The problem:
Go through the data from its first line and retype each line, stopping once the line containing "Given: Go to the next page of categories" has been retyped.

Data records
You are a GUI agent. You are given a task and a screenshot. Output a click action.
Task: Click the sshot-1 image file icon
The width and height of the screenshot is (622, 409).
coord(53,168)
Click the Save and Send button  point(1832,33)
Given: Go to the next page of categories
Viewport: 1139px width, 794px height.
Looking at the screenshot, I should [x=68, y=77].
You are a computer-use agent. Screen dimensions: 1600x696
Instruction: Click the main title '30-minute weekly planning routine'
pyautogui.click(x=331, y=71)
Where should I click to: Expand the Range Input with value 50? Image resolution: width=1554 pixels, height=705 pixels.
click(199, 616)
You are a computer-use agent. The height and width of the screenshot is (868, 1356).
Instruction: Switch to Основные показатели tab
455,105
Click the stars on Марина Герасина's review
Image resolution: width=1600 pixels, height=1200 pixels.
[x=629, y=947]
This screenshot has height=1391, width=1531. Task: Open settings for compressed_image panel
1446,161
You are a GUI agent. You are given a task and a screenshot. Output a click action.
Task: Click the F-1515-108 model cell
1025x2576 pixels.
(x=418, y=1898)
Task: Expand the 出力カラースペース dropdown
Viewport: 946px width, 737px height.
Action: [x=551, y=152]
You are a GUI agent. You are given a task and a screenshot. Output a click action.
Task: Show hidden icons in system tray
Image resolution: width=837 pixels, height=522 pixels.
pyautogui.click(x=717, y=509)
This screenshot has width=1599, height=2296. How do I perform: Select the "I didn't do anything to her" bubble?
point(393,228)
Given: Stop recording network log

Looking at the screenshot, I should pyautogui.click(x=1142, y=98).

Result of the task:
You are a GUI agent. You are given a task and a screenshot. Output a click action.
Task: Click the sshot-1 image file icon
The width and height of the screenshot is (622, 409).
coord(53,168)
Click the Save and Send button  point(1832,33)
Given: Go to the next page of categories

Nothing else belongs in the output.